Requirements:
Please gather every line of the listing below that contains the word "image" and copy each one out in full.

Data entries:

--- start ---

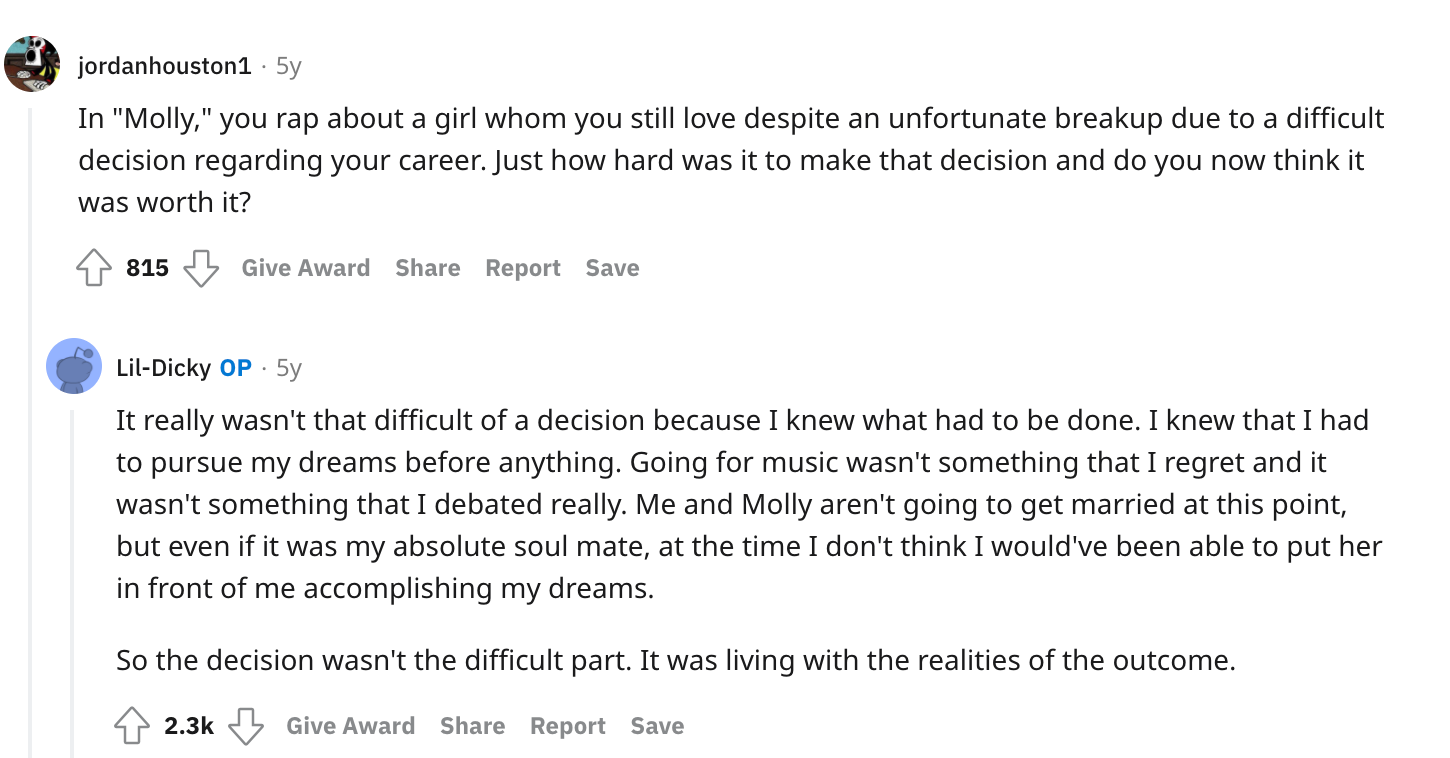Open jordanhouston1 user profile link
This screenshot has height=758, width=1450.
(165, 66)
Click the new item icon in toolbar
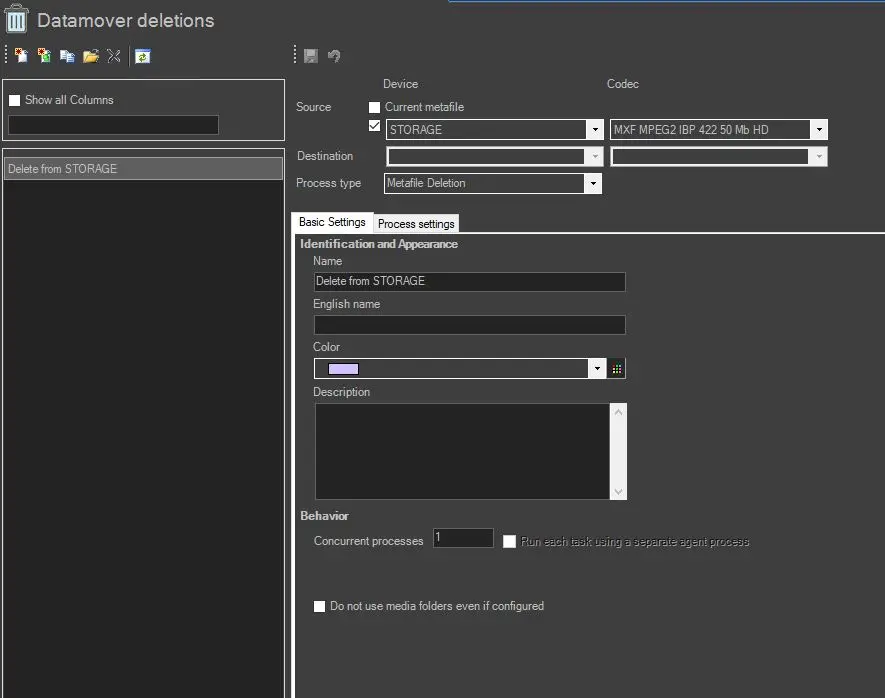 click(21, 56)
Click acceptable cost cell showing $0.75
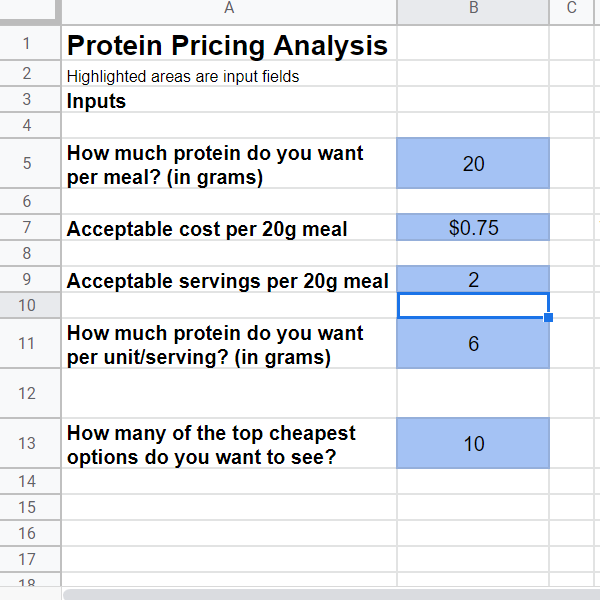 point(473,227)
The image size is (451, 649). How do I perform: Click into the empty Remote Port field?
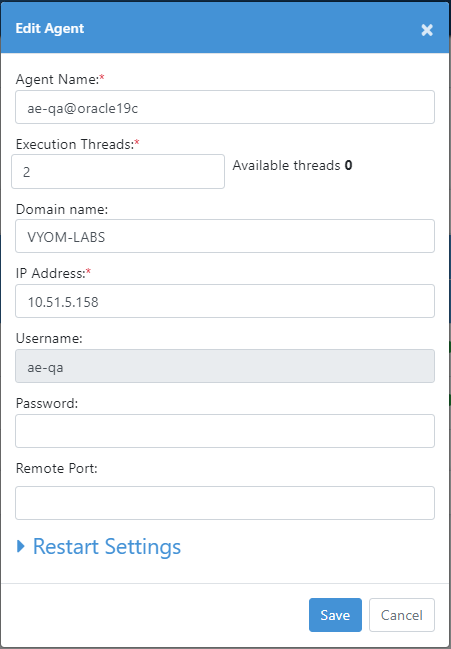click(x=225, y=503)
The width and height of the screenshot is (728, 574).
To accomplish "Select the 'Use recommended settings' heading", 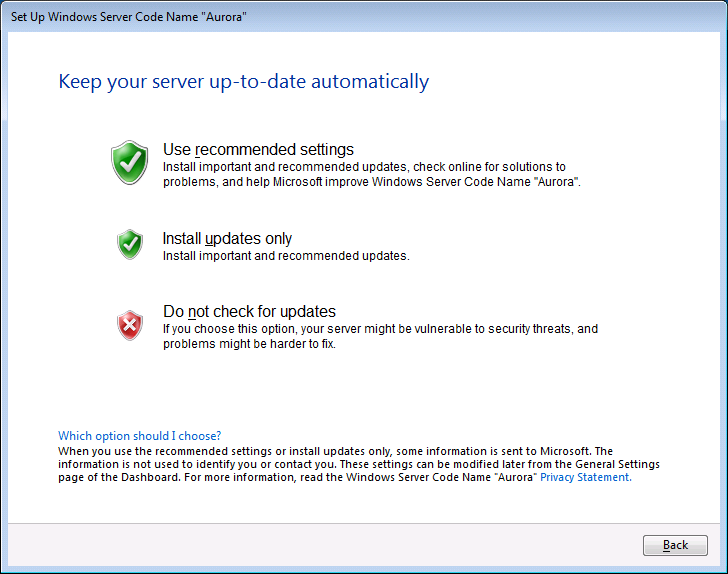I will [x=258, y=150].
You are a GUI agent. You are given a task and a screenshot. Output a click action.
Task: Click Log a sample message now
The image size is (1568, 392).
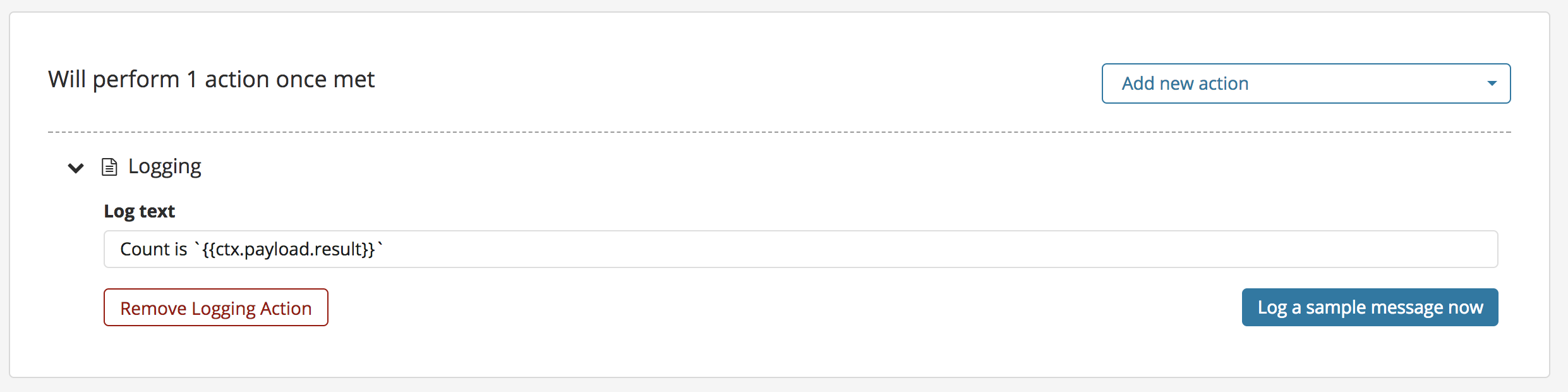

--- end ---

Response to the exercise:
The image size is (451, 649). How do I perform: Click into the empty Remote Port field?
The image size is (1568, 392).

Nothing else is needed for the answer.